-- WORK TO BE COMPLETED --
What you return must match every record word for word.

-------------------------

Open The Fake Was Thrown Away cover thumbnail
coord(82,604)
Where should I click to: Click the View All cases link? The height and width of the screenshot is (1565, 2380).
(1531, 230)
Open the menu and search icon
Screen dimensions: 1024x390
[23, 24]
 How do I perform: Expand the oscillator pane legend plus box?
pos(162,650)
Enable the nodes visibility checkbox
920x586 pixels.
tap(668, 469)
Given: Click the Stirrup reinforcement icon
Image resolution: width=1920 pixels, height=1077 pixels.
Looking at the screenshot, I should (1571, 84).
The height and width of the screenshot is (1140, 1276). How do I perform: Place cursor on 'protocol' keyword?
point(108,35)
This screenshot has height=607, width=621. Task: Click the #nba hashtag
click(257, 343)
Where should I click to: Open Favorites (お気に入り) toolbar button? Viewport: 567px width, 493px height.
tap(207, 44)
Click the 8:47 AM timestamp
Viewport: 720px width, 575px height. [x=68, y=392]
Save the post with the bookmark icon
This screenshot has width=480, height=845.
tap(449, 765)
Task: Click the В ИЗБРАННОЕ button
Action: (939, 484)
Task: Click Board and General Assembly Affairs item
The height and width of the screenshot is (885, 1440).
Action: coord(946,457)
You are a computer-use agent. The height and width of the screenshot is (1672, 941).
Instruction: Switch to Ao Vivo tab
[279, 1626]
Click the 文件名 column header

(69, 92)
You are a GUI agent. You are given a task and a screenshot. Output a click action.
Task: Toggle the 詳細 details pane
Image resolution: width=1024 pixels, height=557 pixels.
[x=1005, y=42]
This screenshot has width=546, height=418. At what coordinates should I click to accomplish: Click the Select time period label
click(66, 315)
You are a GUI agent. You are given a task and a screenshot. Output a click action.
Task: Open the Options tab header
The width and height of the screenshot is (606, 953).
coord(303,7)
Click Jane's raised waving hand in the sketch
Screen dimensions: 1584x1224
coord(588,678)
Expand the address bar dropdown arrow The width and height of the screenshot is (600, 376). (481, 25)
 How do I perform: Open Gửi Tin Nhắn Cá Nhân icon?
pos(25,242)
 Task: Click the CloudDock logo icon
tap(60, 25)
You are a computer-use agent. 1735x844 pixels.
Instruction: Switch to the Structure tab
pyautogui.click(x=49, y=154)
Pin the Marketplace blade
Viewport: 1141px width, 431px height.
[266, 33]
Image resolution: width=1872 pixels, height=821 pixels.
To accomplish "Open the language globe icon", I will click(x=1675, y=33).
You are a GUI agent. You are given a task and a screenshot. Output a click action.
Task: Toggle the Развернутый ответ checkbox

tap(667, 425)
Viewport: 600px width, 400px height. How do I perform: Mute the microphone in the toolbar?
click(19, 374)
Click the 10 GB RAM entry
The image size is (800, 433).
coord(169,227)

-------------------------

-- RESPONSE BELOW --
Open The Fake Was Thrown Away cover thumbnail
coord(82,604)
Where should I click to: Click the View All cases link? The height and width of the screenshot is (1565, 2380).
(1531, 230)
Open the menu and search icon
Screen dimensions: 1024x390
[23, 24]
 How do I perform: Expand the oscillator pane legend plus box?
pos(162,650)
Enable the nodes visibility checkbox
920x586 pixels.
tap(668, 469)
Given: Click the Stirrup reinforcement icon
Image resolution: width=1920 pixels, height=1077 pixels.
Looking at the screenshot, I should (1571, 84).
The height and width of the screenshot is (1140, 1276). How do I perform: Place cursor on 'protocol' keyword?
point(108,35)
This screenshot has height=607, width=621. Task: Click the #nba hashtag
click(257, 343)
Where should I click to: Open Favorites (お気に入り) toolbar button? Viewport: 567px width, 493px height.
tap(207, 44)
Click the 8:47 AM timestamp
Viewport: 720px width, 575px height. [x=68, y=392]
Save the post with the bookmark icon
This screenshot has width=480, height=845.
tap(449, 765)
Task: Click the В ИЗБРАННОЕ button
Action: (939, 484)
Task: Click Board and General Assembly Affairs item
The height and width of the screenshot is (885, 1440).
Action: coord(946,457)
You are a computer-use agent. The height and width of the screenshot is (1672, 941).
Instruction: Switch to Ao Vivo tab
[279, 1626]
Click the 文件名 column header

(69, 92)
You are a GUI agent. You are given a task and a screenshot. Output a click action.
Task: Toggle the 詳細 details pane
Image resolution: width=1024 pixels, height=557 pixels.
[x=1005, y=42]
This screenshot has width=546, height=418. At what coordinates should I click to accomplish: Click the Select time period label
click(66, 315)
You are a GUI agent. You are given a task and a screenshot. Output a click action.
Task: Open the Options tab header
The width and height of the screenshot is (606, 953).
coord(303,7)
Click Jane's raised waving hand in the sketch
Screen dimensions: 1584x1224
coord(588,678)
Expand the address bar dropdown arrow The width and height of the screenshot is (600, 376). (481, 25)
 How do I perform: Open Gửi Tin Nhắn Cá Nhân icon?
pos(25,242)
 Task: Click the CloudDock logo icon
tap(60, 25)
You are a computer-use agent. 1735x844 pixels.
Instruction: Switch to the Structure tab
pyautogui.click(x=49, y=154)
Pin the Marketplace blade
Viewport: 1141px width, 431px height.
[266, 33]
Image resolution: width=1872 pixels, height=821 pixels.
To accomplish "Open the language globe icon", I will click(x=1675, y=33).
You are a GUI agent. You are given a task and a screenshot. Output a click action.
Task: Toggle the Развернутый ответ checkbox

tap(667, 425)
Viewport: 600px width, 400px height. How do I perform: Mute the microphone in the toolbar?
click(19, 374)
Click the 10 GB RAM entry
The image size is (800, 433).
coord(169,227)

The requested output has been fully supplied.